**Directions for this task:**
Which lines of the records contain the word "computer"? Show each of them.

□ □ □ □ □

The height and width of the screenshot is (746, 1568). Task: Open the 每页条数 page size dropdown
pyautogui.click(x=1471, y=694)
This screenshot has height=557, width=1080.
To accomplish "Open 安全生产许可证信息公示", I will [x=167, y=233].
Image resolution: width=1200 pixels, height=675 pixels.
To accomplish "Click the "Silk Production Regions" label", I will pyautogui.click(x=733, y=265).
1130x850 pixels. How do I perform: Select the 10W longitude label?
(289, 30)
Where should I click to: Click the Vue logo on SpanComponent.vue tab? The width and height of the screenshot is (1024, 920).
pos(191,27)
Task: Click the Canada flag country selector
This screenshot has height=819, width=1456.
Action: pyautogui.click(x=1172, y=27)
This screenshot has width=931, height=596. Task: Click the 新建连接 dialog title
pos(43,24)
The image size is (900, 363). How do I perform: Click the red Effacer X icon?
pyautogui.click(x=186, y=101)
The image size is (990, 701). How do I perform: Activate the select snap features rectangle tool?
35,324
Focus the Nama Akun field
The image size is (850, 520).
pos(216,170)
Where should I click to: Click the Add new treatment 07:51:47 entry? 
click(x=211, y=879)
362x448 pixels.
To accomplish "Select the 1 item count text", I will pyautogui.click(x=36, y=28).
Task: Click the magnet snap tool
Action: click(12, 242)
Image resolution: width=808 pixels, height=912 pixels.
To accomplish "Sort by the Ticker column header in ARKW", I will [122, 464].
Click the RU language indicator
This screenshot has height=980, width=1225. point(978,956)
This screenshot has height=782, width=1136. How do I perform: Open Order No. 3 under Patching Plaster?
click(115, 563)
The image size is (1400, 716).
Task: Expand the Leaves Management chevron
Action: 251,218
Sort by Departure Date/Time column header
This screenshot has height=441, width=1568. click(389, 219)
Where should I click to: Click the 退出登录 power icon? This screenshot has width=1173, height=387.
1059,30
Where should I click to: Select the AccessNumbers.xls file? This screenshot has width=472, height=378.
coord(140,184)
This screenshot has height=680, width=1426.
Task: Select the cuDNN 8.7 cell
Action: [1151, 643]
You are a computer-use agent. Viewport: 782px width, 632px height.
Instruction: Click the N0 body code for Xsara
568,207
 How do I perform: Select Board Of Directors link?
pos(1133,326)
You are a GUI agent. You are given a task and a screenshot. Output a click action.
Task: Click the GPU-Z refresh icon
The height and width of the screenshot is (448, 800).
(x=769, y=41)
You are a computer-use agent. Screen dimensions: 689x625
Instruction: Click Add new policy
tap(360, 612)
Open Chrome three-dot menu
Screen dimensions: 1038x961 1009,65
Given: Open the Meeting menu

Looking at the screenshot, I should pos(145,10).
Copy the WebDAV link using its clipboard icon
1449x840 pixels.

□ □ □ □ □

**Output of the exercise:**
You are a computer-use agent. Viewport: 782px width, 632px height.
You are a computer-use agent. Screen dimensions: 689x625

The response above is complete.